# Set task
Rewrite every item below with each "label" changed to "tag" and everything else unchanged. Leave the pictures out.

--- Entries supplied ---

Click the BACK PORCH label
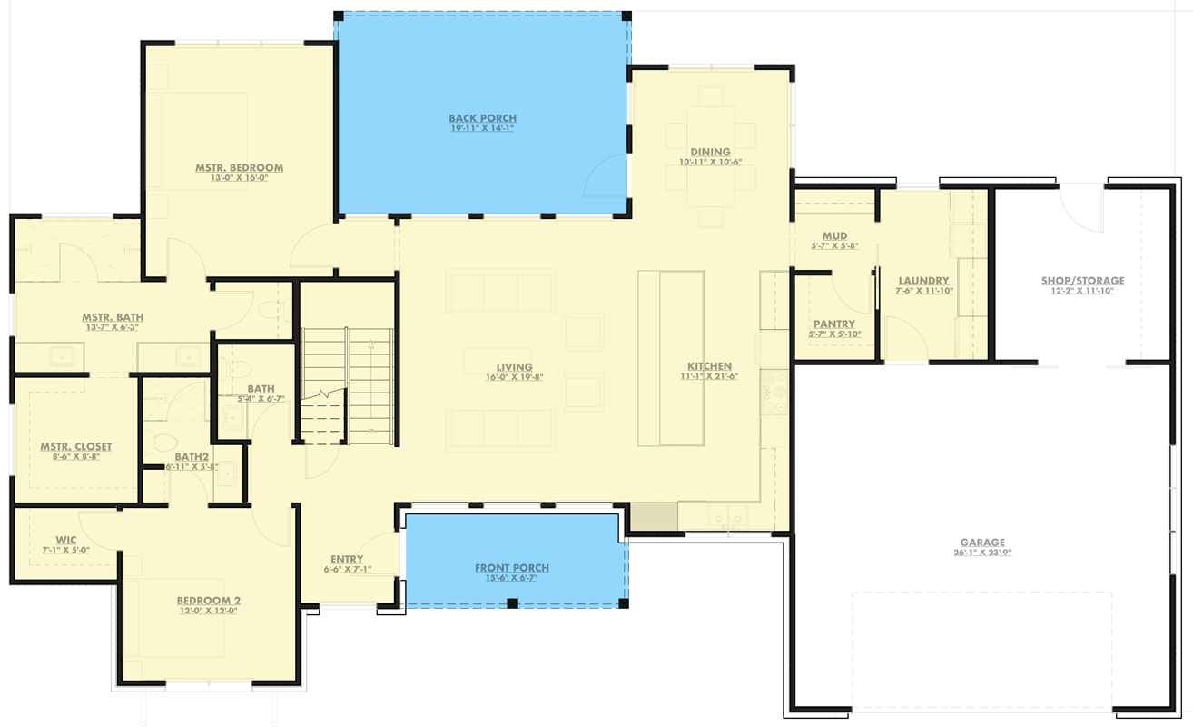pyautogui.click(x=482, y=118)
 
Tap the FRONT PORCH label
pyautogui.click(x=512, y=568)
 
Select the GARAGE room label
pyautogui.click(x=982, y=543)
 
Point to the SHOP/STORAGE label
pyautogui.click(x=1083, y=281)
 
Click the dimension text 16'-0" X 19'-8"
pyautogui.click(x=515, y=377)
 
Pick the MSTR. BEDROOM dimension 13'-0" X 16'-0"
pyautogui.click(x=239, y=178)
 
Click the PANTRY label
pyautogui.click(x=834, y=324)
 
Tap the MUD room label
pyautogui.click(x=834, y=236)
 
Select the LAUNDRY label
pyautogui.click(x=924, y=281)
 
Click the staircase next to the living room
pyautogui.click(x=347, y=386)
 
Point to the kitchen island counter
pyautogui.click(x=671, y=358)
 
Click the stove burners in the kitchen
pyautogui.click(x=774, y=393)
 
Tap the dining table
pyautogui.click(x=711, y=156)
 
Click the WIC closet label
pyautogui.click(x=66, y=541)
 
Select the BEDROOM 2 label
pyautogui.click(x=209, y=601)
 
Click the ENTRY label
pyautogui.click(x=347, y=559)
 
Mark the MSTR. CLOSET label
pyautogui.click(x=76, y=446)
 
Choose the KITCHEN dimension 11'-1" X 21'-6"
pyautogui.click(x=709, y=376)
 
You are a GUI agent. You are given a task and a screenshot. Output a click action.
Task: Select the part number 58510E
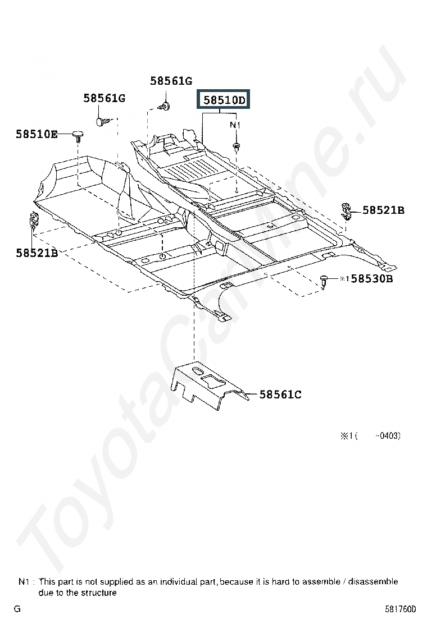pyautogui.click(x=37, y=134)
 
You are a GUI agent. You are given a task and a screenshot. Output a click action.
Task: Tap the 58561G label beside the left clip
pyautogui.click(x=104, y=98)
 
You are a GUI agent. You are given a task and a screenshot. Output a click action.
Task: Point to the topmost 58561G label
pyautogui.click(x=171, y=81)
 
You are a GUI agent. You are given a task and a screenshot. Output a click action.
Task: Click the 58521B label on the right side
pyautogui.click(x=383, y=210)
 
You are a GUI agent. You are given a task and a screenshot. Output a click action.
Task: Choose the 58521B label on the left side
pyautogui.click(x=37, y=253)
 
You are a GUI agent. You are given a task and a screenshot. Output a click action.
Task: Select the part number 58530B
pyautogui.click(x=371, y=278)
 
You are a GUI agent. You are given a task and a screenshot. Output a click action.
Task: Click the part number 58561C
pyautogui.click(x=280, y=394)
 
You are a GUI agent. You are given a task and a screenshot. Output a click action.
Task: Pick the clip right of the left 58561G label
pyautogui.click(x=101, y=120)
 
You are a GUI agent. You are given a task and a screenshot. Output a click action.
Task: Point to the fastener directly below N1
pyautogui.click(x=236, y=147)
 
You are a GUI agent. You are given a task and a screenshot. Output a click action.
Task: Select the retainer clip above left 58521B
pyautogui.click(x=34, y=219)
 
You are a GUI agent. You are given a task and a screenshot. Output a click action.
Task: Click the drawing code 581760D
pyautogui.click(x=401, y=609)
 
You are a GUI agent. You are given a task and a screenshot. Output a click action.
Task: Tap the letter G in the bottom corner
pyautogui.click(x=17, y=609)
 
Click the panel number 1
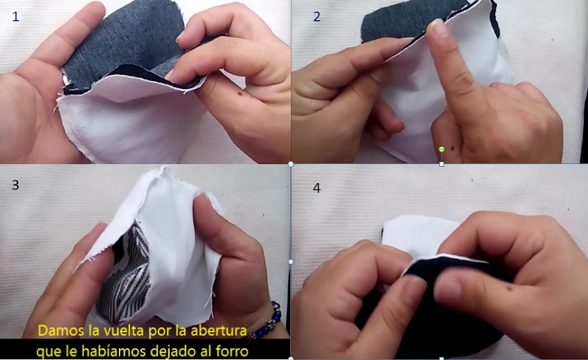pyautogui.click(x=16, y=17)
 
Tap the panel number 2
pyautogui.click(x=317, y=17)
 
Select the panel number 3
pyautogui.click(x=16, y=185)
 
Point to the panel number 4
pyautogui.click(x=317, y=188)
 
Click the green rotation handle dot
pyautogui.click(x=442, y=149)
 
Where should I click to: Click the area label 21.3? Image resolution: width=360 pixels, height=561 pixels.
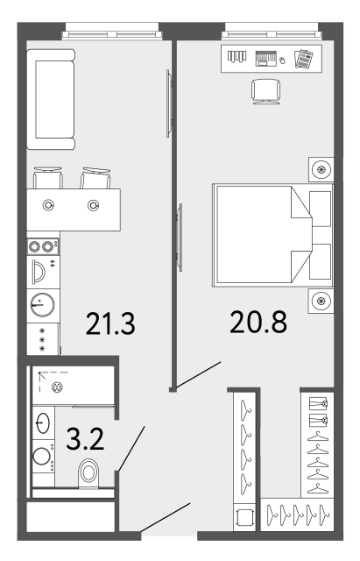click(110, 323)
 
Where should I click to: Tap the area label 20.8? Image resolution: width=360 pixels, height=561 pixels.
click(258, 322)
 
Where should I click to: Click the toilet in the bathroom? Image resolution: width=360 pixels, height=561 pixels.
click(88, 472)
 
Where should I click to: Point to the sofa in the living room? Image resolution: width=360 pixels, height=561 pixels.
click(51, 99)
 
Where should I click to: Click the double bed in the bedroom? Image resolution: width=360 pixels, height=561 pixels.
click(272, 236)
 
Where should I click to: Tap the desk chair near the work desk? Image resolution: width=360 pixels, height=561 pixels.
click(266, 91)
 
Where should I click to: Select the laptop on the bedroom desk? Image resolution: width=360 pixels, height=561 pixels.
click(266, 59)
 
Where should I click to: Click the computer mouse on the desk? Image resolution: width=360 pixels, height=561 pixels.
click(282, 60)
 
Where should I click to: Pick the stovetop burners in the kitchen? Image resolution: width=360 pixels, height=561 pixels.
click(43, 246)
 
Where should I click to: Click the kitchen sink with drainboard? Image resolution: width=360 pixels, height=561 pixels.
click(43, 271)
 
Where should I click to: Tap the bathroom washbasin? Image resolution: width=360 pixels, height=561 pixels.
click(43, 423)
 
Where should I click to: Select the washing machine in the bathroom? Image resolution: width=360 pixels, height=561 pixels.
click(43, 456)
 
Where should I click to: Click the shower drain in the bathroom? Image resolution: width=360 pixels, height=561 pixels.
click(57, 387)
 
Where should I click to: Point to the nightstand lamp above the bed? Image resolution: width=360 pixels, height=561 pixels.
click(321, 169)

---

# Right answer
Click the BACK PORCH tag
pyautogui.click(x=482, y=118)
 
Tap the FRONT PORCH tag
pyautogui.click(x=512, y=568)
 
Select the GARAGE room tag
pyautogui.click(x=982, y=543)
 
Point to the SHOP/STORAGE tag
pyautogui.click(x=1083, y=281)
 
Click the dimension text 16'-0" X 19'-8"
pyautogui.click(x=515, y=377)
 
Pick the MSTR. BEDROOM dimension 13'-0" X 16'-0"
pyautogui.click(x=239, y=178)
 
Click the PANTRY tag
pyautogui.click(x=834, y=324)
 
Tap the MUD room tag
pyautogui.click(x=834, y=236)
 
Select the LAUNDRY tag
pyautogui.click(x=924, y=281)
 
Click the staircase next to the living room
pyautogui.click(x=347, y=386)
 
Point to the kitchen island counter
pyautogui.click(x=671, y=358)
 
Click the stove burners in the kitchen
pyautogui.click(x=774, y=393)
 
Tap the dining table
pyautogui.click(x=711, y=156)
 
Click the WIC closet tag
pyautogui.click(x=66, y=541)
 
Select the BEDROOM 2 tag
pyautogui.click(x=209, y=601)
 
Click the ENTRY tag
pyautogui.click(x=347, y=559)
 
Mark the MSTR. CLOSET tag
pyautogui.click(x=76, y=446)
 
Choose the KITCHEN dimension 11'-1" X 21'-6"
pyautogui.click(x=709, y=376)
 
You are a GUI agent. You are given a task and a screenshot. Output a click action.
Task: Select the part number 58510E
pyautogui.click(x=37, y=134)
 
You are a GUI agent. You are given a task and a screenshot. Output a click action.
Task: Tap the 58561G tag beside the left clip
pyautogui.click(x=104, y=98)
 
You are a GUI agent. You are given a task and a screenshot. Output a click action.
Task: Point to the topmost 58561G tag
pyautogui.click(x=171, y=81)
 
You are a GUI agent. You are given a task and a screenshot. Output a click action.
Task: Click the 58521B tag on the right side
pyautogui.click(x=383, y=210)
 
You are a GUI agent. You are given a task and a screenshot. Output a click action.
Task: Choose the 58521B tag on the left side
pyautogui.click(x=37, y=253)
 
You are a GUI agent. You are given a task and a screenshot. Output a click action.
Task: Select the part number 58530B
pyautogui.click(x=371, y=278)
 
You are a GUI agent. You are given a task and a screenshot. Output a click action.
Task: Click the part number 58561C
pyautogui.click(x=280, y=394)
 
You are a GUI agent. You are given a task and a screenshot. Output a click action.
Task: Pick the clip right of the left 58561G tag
pyautogui.click(x=101, y=120)
 
You are a GUI agent. You are given a task and a screenshot. Output a click action.
Task: Point to the fastener directly below N1
pyautogui.click(x=236, y=147)
 
You are a GUI agent. You are given a task and a screenshot. Output a click action.
Task: Select the retainer clip above left 58521B
pyautogui.click(x=34, y=219)
 
You are a GUI agent. You are given a task and a screenshot. Output a click action.
Task: Click the drawing code 581760D
pyautogui.click(x=401, y=609)
 
You are a GUI agent. You are given a task and a screenshot. Output a click action.
Task: Tap the letter G in the bottom corner
pyautogui.click(x=17, y=609)
 
Click the panel number 1
pyautogui.click(x=16, y=17)
 
Tap the panel number 2
pyautogui.click(x=317, y=17)
 
Select the panel number 3
pyautogui.click(x=16, y=185)
 
Point to the panel number 4
pyautogui.click(x=317, y=188)
 
Click the green rotation handle dot
pyautogui.click(x=442, y=149)
 
Where should I click to: Click the area tag 21.3? Image resolution: width=360 pixels, height=561 pixels.
click(110, 323)
 
Where should I click to: Tap the area tag 20.8? Image resolution: width=360 pixels, height=561 pixels.
click(258, 322)
 
Where should I click to: Click the toilet in the bathroom? Image resolution: width=360 pixels, height=561 pixels.
click(88, 472)
 
Where should I click to: Point to the sofa in the living room? Image resolution: width=360 pixels, height=561 pixels.
click(51, 99)
 
Where should I click to: Click the double bed in the bedroom? Image resolution: width=360 pixels, height=561 pixels.
click(272, 236)
 
Where should I click to: Tap the desk chair near the work desk? Image resolution: width=360 pixels, height=561 pixels.
click(266, 91)
 
Where should I click to: Select the laptop on the bedroom desk? Image resolution: width=360 pixels, height=561 pixels.
click(266, 59)
 
Where should I click to: Click the computer mouse on the desk? Image resolution: width=360 pixels, height=561 pixels.
click(282, 60)
 
Where should I click to: Pick the stovetop burners in the kitchen? Image resolution: width=360 pixels, height=561 pixels.
click(43, 246)
 
Where should I click to: Click the kitchen sink with drainboard? Image resolution: width=360 pixels, height=561 pixels.
click(43, 271)
 
Where should I click to: Tap the bathroom washbasin? Image resolution: width=360 pixels, height=561 pixels.
click(43, 423)
 
Where should I click to: Select the washing machine in the bathroom? Image resolution: width=360 pixels, height=561 pixels.
click(43, 456)
 
Where should I click to: Click the shower drain in the bathroom? Image resolution: width=360 pixels, height=561 pixels.
click(57, 387)
 
Where should I click to: Point to the nightstand lamp above the bed? Image resolution: width=360 pixels, height=561 pixels.
click(321, 169)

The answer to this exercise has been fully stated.